- **Prompt**: Give a verbatim quotation of every record.

- **Data under study**:
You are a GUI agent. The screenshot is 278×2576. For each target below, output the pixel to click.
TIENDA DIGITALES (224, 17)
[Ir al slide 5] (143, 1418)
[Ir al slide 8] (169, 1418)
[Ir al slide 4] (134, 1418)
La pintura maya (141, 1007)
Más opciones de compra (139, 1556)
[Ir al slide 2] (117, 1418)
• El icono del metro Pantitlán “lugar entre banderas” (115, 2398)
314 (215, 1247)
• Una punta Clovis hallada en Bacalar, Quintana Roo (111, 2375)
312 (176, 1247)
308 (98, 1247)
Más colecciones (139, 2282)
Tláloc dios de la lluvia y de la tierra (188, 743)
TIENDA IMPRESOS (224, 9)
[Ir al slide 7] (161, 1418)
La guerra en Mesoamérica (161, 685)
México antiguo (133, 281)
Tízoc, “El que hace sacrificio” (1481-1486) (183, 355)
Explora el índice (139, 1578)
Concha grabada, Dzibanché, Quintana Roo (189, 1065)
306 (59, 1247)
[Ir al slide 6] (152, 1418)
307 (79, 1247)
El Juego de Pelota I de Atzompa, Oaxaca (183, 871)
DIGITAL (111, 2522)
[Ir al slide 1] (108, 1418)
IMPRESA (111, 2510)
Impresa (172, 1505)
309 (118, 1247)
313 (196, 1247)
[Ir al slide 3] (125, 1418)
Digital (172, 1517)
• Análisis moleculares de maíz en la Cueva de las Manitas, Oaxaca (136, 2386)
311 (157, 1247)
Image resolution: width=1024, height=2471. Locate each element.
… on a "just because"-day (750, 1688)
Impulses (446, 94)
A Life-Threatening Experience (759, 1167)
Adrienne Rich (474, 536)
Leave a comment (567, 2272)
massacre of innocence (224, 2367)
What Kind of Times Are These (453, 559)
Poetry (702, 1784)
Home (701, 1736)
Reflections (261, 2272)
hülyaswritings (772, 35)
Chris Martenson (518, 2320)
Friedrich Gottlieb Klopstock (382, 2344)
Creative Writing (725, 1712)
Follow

- **Answer to the problem**:
You are a GUI agent. The screenshot is 278×2576. For each target below, output the pixel to click.
TIENDA DIGITALES (224, 17)
[Ir al slide 5] (143, 1418)
[Ir al slide 8] (169, 1418)
[Ir al slide 4] (134, 1418)
La pintura maya (141, 1007)
Más opciones de compra (139, 1556)
[Ir al slide 2] (117, 1418)
• El icono del metro Pantitlán “lugar entre banderas” (115, 2398)
314 (215, 1247)
• Una punta Clovis hallada en Bacalar, Quintana Roo (111, 2375)
312 (176, 1247)
308 (98, 1247)
Más colecciones (139, 2282)
Tláloc dios de la lluvia y de la tierra (188, 743)
TIENDA IMPRESOS (224, 9)
[Ir al slide 7] (161, 1418)
La guerra en Mesoamérica (161, 685)
México antiguo (133, 281)
Tízoc, “El que hace sacrificio” (1481-1486) (183, 355)
Explora el índice (139, 1578)
Concha grabada, Dzibanché, Quintana Roo (189, 1065)
306 (59, 1247)
[Ir al slide 6] (152, 1418)
307 (79, 1247)
El Juego de Pelota I de Atzompa, Oaxaca (183, 871)
DIGITAL (111, 2522)
[Ir al slide 1] (108, 1418)
IMPRESA (111, 2510)
Impresa (172, 1505)
309 (118, 1247)
313 (196, 1247)
[Ir al slide 3] (125, 1418)
Digital (172, 1517)
• Análisis moleculares de maíz en la Cueva de las Manitas, Oaxaca (136, 2386)
311 (157, 1247)
Image resolution: width=1024, height=2471. Locate each element.
… on a "just because"-day (750, 1688)
Impulses (446, 94)
A Life-Threatening Experience (759, 1167)
Adrienne Rich (474, 536)
Leave a comment (567, 2272)
massacre of innocence (224, 2367)
What Kind of Times Are These (453, 559)
Poetry (702, 1784)
Home (701, 1736)
Reflections (261, 2272)
hülyaswritings (772, 35)
Chris Martenson (518, 2320)
Friedrich Gottlieb Klopstock (382, 2344)
Creative Writing (725, 1712)
Follow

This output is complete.